Menurut definisi, antagonis tidak menunjukkan efikasi (kemanjuran)[11] untuk mengaktifkan reseptor yang diikat. Antagonis tidak mempertahankan kemampuan untuk mengaktifkan reseptor. Namun, begitu antagonis berikatan dengan reseptor, antagonis menghambat fungsi agonis, agonis terbalik, dan agonis parsial. Dalam uji antagonis fungsional, kurva dosis-respon mengukur efek kemampuan berbagai konsentrasi antagonis untuk membalikkan aktivitas agonis.[6] Potensi antagonis biasanya ditentukan oleh konsentrasi penghambatan setengah maksimalnya (nilai IC50). Ini dapat dihitung untuk antagonis tertentu dengan menentukan konsentrasi antagonis yang diperlukan untuk memperoleh setengah penghambatan respons biologis maksimum dari agonis. Menentukan nilai IC50 berguna untuk membandingkan potensi obat dengan khasiat yang sama, namun kurva dosis-respon yang dihasilkan oleh kedua obat antagonis harus serupa.[15] Semakin rendah IC50 maka semakin besar potensi antagonis artinya semakin rendah konsentrasi obat yang diperlukan untuk menghambat respons biologis maksimum.
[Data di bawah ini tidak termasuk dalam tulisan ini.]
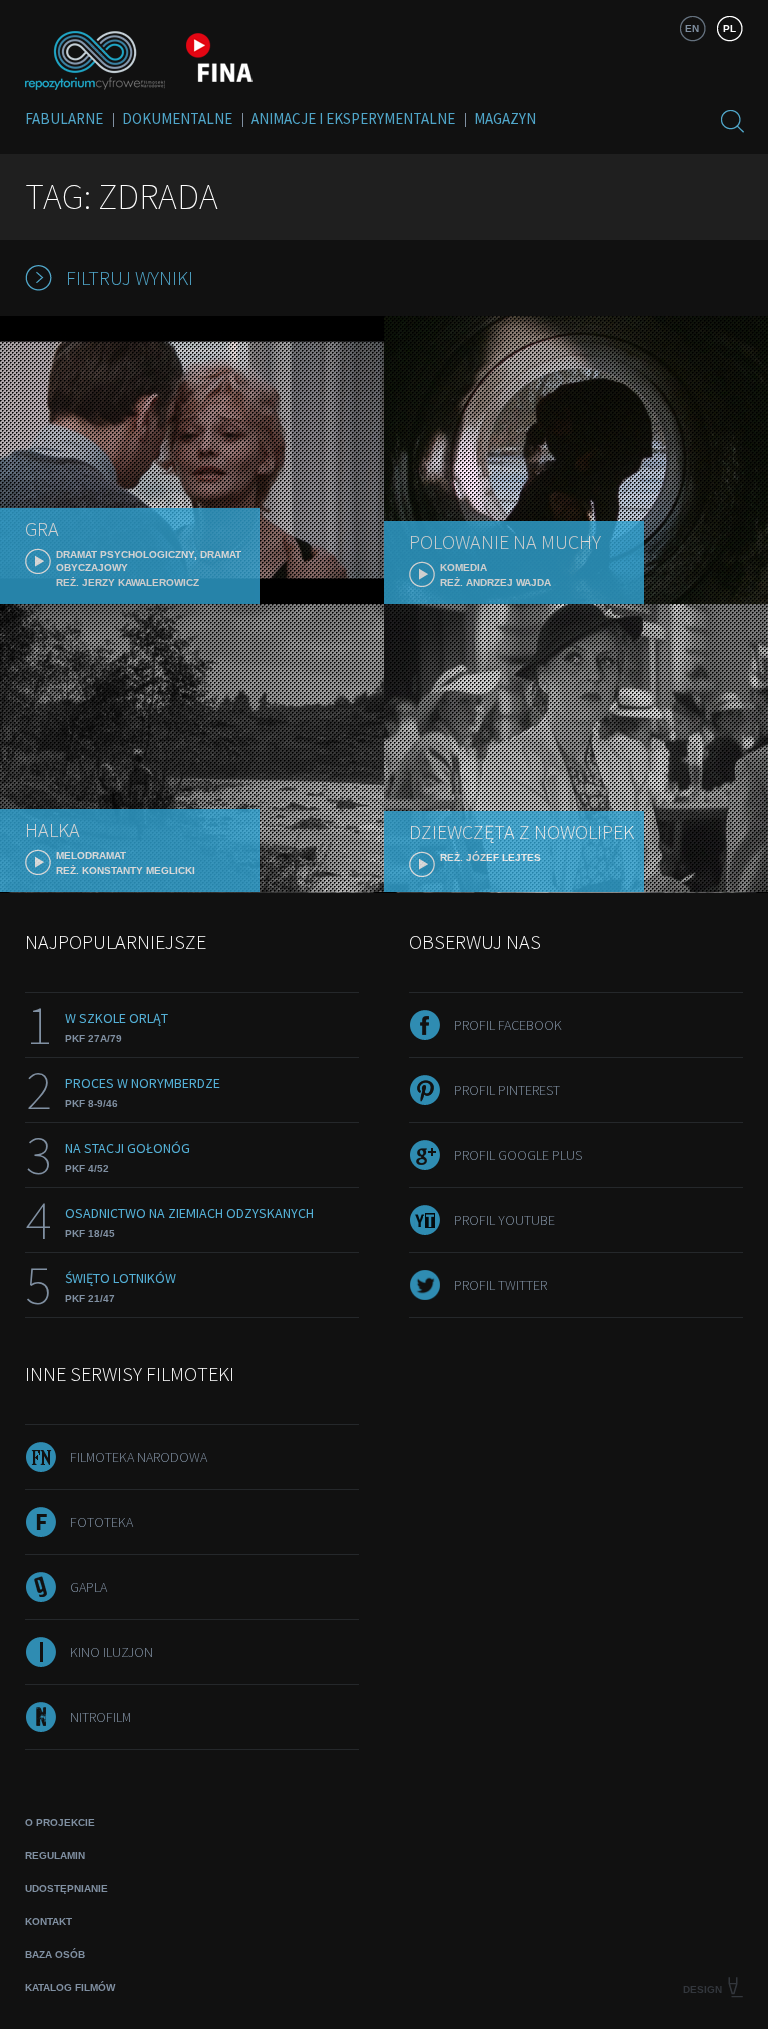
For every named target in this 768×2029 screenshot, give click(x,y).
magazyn (505, 118)
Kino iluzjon (111, 1652)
Konsentrasi obat yang lebih rendah dapat dikaitkan dengan efek samping yang lebih sedikit.[16]

Afinitas

Afinitas antagonis terhadap situs pengikatannya (Ki), yaitu kemampuan antagonis untuk berikatan dengan reseptor, akan menentukan durasi penghambatan aktivitas agonis. Afinitas antagonis dapat ditentukan secara eksperimental menggunakan regresi Schild atau untuk antagonis kompetitif dalam studi pengikatan radioligand menggunakan persamaan Cheng-Prusoff. Regresi Schild dapat digunakan untuk menentukan sifat antagonisme sebagai awalan apakah kompetitif atau non-kompetitif, dan penentuan K i tidak tergantung pada afinitas, efikasi, atau konsentrasi agonis yang digunakan. Namun, penting bahwa keseimbangan telah tercapai. Efek desensitisasi reseptor dalam mencapai keseimbangan juga harus diperhitungkan. Konstanta afinitas antagonis yang menunjukkan dua atau lebih efek, seperti pada agen penghambat neuromuskular kompetitif yang juga mengeblok kanal ion serta pengikatan agonis antagonis, tidak dapat dianalisis menggunakan regresi Schild.[17][18] Regresi Schild melibatkan perbandingan perubahan rasio dosis, rasio EC50 dari agonis saja dibandingkan dengan EC50 dengan adanya antagonis kompetitif seperti yang ditentukan pada kurva respons dosis. Mengubah jumlah antagonis yang digunakan dalam pengujian dapat mengubah rasio dosis. Dalam regresi Schild, plot dibuat dari log (rasio dosis-1) versus konsentrasi log antagonis untuk kisaran konsentrasi antagonis.[19] Afinitas atau Ki ditentukan dari dimana garis memotong sumbu x pada plot regresi. Sedangkan, dengan regresi Schild, konsentrasi antagonis bervariasi dalam percobaan yang digunakan untuk menurunkan nilai Ki dari persamaan Cheng-Prusoff, pada konsentrasi agonis yang bervariasi. Afinitas untuk agonis dan antagonis kompetitif terkait dengan faktor Cheng-Prusoff digunakan untuk menghitung Ki (konstanta afinitas untuk antagonis) dari pergeseran IC50 yang terjadi selama penghambatan kompetitif.[20] Faktor Cheng-Prusoff memperhitungkan efek dari perubahan konsentrasi agonis dan afinitas agonis untuk reseptor pada penghambatan yang dihasilkan oleh antagonis kompetitif.[21][22]

Jenis

Kompetitif

Antagonis kompetitif berikatan pada reseptor pada situs situs aktif yang sama dengan ligan atau agonis endogen, tetapi tanpa mengaktifkan reseptor. Agonis dan antagonis "bersaing" untuk tempat pengikatan pada reseptor. Setelah berikatan, antagonis akan mengeblok pengikatan agonis. Konsentrasi antagonis yang cukup akan menggantikan agonis dari situs pengikatan, menghasilkan frekuensi aktivasi reseptor yang lebih rendah. Tingkat aktivitas reseptor akan ditentukan oleh afinitas relatif setiap molekul untuk situs dan konsentrasi relatifnya. Konsentrasi agonis kompetitif yang tinggi akan meningkatkan proporsi reseptor yang ditempati agonis, konsentrasi antagonis yang lebih tinggi akan diperlukan untuk mendapatkan tingkat hunian situs pengikatan yang sama.[23] Dalam uji fungsional menggunakan antagonis kompetitif, akan diamati pergeseran paralel kurva dosis-respons agonis tanpa perubahan respons maksimal.[24]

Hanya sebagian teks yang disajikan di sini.